The Quiet Dignity of Dance We're All Too Busy to Notice
I watched a contemporary dance piece last week that had maybe forty people in the audience, and I kept thinking: this person spent six months of their life on this, and we're treating it like a free sample at Costco.
Here's what I'm tired of: we've split dance into two camps. There's the stuff that gets consumed—TikTok choreography that's designed to be replicable, viral, disposable. You watch it on your phone while doing something else. It's fine! It's often joyful! But it's also fundamentally not asking much of you. Then there's Broadway, or your local ballet company, which has marketing budgets and prestige and people actually show up. Also fine.
But there's this entire universe of dance happening in black boxes and converted warehouses and college theaters where choreographers are doing something genuinely difficult: they're asking audiences to feel something without a narrative to hide behind, without movie-star bodies or rhinestones or a plot you can follow on your phone. They're just saying: watch me move, and think about what that means.
The piece I saw involved a woman, minimal lighting, and about twenty minutes of sustained movement that was technically virtuosic but also—and this is the part that killed me—completely unsentimental. There was no dramatic music swelling at the right moments. No backstory to make you care. Just her body, her choices, her breath. The audience had to actually *work* to understand what we were watching.
And that's exactly why nobody goes.
We've been trained to want our art pre-interpreted, with emotional cues built in. We want to know what we're supposed to feel before we feel it. A TikTok dance tells you exactly what to enjoy about itself. Broadway tells you a story. But experimental dance says: I'm going to move for twenty minutes, and you figure out what it means.
That's not elitism. That's actually the opposite. It's an artist saying: I trust you to bring yourself to this. I'm not going to manipulate you.

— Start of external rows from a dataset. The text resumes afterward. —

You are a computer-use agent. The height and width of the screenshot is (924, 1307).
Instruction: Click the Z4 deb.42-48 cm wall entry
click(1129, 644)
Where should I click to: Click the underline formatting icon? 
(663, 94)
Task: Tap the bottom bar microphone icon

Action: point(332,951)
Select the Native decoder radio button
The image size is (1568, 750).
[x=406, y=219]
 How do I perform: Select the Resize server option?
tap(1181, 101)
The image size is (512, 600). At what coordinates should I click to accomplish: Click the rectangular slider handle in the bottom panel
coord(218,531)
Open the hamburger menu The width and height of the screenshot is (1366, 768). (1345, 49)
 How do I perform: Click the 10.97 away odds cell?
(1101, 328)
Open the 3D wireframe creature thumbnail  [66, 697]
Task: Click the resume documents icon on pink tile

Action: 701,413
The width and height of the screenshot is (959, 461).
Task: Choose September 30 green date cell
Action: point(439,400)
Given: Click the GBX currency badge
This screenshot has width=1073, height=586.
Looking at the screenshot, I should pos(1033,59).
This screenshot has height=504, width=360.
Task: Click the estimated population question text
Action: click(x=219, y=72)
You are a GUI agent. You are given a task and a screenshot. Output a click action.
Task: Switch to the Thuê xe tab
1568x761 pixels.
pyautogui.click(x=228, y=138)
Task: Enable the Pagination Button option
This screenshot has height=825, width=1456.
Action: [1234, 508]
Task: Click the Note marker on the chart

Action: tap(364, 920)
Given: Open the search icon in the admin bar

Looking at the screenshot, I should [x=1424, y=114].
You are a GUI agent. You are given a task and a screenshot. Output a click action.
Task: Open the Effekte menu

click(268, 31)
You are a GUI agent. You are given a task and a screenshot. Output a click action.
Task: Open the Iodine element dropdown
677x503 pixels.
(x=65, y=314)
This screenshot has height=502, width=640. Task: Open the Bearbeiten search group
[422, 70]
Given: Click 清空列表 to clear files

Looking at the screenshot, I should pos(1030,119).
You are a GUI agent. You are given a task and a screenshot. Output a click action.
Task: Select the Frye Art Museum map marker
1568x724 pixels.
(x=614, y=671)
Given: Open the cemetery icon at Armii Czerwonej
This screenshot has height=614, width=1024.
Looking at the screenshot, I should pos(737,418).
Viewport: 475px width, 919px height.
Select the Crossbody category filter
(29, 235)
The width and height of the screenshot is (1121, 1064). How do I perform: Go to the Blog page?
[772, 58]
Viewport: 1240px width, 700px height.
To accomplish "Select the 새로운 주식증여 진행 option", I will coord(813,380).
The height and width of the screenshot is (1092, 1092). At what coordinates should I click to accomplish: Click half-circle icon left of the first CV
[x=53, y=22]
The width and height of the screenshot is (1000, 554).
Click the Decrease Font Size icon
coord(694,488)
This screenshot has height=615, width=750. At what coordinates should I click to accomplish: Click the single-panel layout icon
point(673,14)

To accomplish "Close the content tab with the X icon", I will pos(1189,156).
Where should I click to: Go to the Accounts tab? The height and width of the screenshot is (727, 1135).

The frustrating part is that when people actually experience this work—when they stop scrolling, show up, pay attention—they're often moved in ways they weren't expecting. There's something about live bodies in a room, working at the edges of what movement can express, that gets under your skin differently.
So here's my position: seek out the dance you've never heard of. The thing with no marketing budget and a 7 p.m. Sunday showing. Sit there. Be bored if you need to be. Let yourself feel confused. Stay for the whole thing.
I promise you'll see something you won't see on your feed.